Генрих, единственный из всех, понимает каждое слово, и не только в
прямом его смысле: гораздо глубже. "Выносится приговор твоему делу. Кто
ты? Это слышишь ты из речи или, вернее, угадываешь, пока она звучит. Одноглазый мудрец для вида сравнивает тебя с первым покорителем этого королевства, римлянином Цезарем, твоим предшественником. В действительности он предостерегает тебя от того, чтобы ты не остался таким, каков
есть, боевым петухом и лихим наездником, великим в малом, неиспытанным
на больших делах. Я знаю, кого он мне предпочитает: своего соотечественника, Фарнезе, герцога Пармского, славнейшего стратега современности. Я
же не таков, я всего лишь боевой петух без большой сноровки..."

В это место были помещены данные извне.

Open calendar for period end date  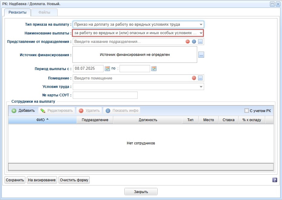coord(154,69)
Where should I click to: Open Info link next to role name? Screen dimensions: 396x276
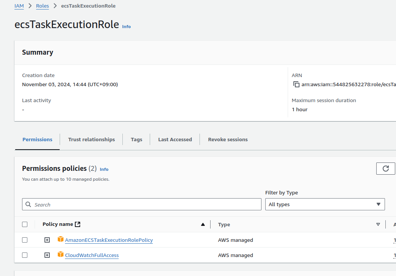pos(126,27)
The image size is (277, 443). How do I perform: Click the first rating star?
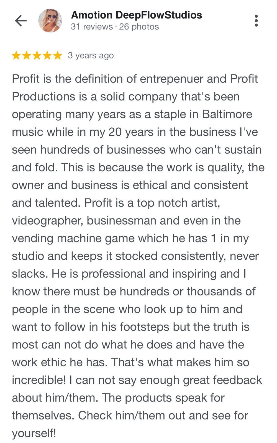(16, 56)
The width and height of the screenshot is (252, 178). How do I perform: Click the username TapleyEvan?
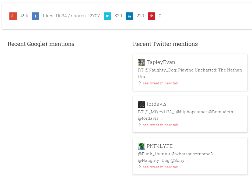pyautogui.click(x=161, y=62)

От этого ему стало душно, и глаза он раскрыл еще шире. Гость, нежданно высказавший ему истину, сам со вниманием, - тут только со вниманием,
- вгляделся в его лицо - нашел, что оно худощавее всех остальных, - и
как раз эта худоба свидетельствовала о рвении и самоотречении, каких посол не ожидал найти здесь. Он прервал речь, он сложил руки.
Когда он заговорил вновь, голос его звучал глухо, уже не плавно и
твердо; сказал он еще немного слов, и главное из них было "любовь".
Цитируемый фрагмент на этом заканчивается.